EU Launches Project to Improve In-Vitro Diagnostics

The European Union has launched a research project targeted at expanding the potentials and utility of in-vitro diagnostics.

This is to be achieved through the creation of new standards for the collection, handling and processing of blood, tissue, tumor and other sample materials.

Under the seventh Framework Program, the European Commission approved the initiative’s funding and scope to develop corresponding standards, tools and quality assurance schemes.

The SPIDIA project (Standardisation and improvement of generic Pre-analytical tools and procedures for In-vitro DIAgnostics) is scheduled to run for four years and has a total budget of over $17.27 million.

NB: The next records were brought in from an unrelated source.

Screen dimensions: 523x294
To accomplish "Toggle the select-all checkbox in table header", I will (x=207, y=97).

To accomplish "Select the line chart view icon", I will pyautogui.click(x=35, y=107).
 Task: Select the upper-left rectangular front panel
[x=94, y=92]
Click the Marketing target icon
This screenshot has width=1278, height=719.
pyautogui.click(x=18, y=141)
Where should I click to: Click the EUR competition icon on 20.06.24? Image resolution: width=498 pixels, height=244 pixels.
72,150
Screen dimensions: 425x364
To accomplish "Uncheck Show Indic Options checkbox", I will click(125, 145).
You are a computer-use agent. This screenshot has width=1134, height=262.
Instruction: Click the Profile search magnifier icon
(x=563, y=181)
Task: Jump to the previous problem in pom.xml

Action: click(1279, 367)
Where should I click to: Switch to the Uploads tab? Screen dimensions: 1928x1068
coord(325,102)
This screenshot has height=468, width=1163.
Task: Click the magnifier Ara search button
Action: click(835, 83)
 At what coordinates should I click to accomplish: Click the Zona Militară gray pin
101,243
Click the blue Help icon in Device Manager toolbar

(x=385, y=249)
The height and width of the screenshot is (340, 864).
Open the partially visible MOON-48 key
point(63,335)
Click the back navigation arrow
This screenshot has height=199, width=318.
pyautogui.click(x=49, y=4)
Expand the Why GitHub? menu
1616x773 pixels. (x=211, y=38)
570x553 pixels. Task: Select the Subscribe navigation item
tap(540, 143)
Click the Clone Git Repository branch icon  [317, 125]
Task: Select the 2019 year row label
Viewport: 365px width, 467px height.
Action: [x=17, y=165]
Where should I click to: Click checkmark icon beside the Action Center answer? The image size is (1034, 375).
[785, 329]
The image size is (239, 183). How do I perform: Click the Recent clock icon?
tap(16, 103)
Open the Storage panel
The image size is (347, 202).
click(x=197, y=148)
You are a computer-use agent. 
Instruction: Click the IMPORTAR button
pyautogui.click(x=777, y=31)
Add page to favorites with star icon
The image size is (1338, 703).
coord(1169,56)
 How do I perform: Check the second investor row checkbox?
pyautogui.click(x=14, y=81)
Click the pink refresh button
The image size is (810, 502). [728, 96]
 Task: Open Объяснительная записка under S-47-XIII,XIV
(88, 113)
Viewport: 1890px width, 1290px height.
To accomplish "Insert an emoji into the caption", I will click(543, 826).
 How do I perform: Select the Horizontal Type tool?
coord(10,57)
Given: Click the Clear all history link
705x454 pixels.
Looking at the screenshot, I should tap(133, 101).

The consortium, consisting of a total of 16 companies and research institutions from 11 countries, will be led by Qiagen.

The project has been set up to standardize the pre-analytical handling of patient samples used for in-vitro (in glass) diagnosis of human diseases. Such diagnostic procedures are performed in laboratories, hospitals and doctors' practices.

The intention of the project is also to develop standards for the other in-vitro diagnostics steps, ie, the actual analysis. At the end of the four years, a proposal for quality controls and uniform guidelines for the execution of the entire in-vitro diagnostic process is expected to be in place. The network anticipates its first results after two years.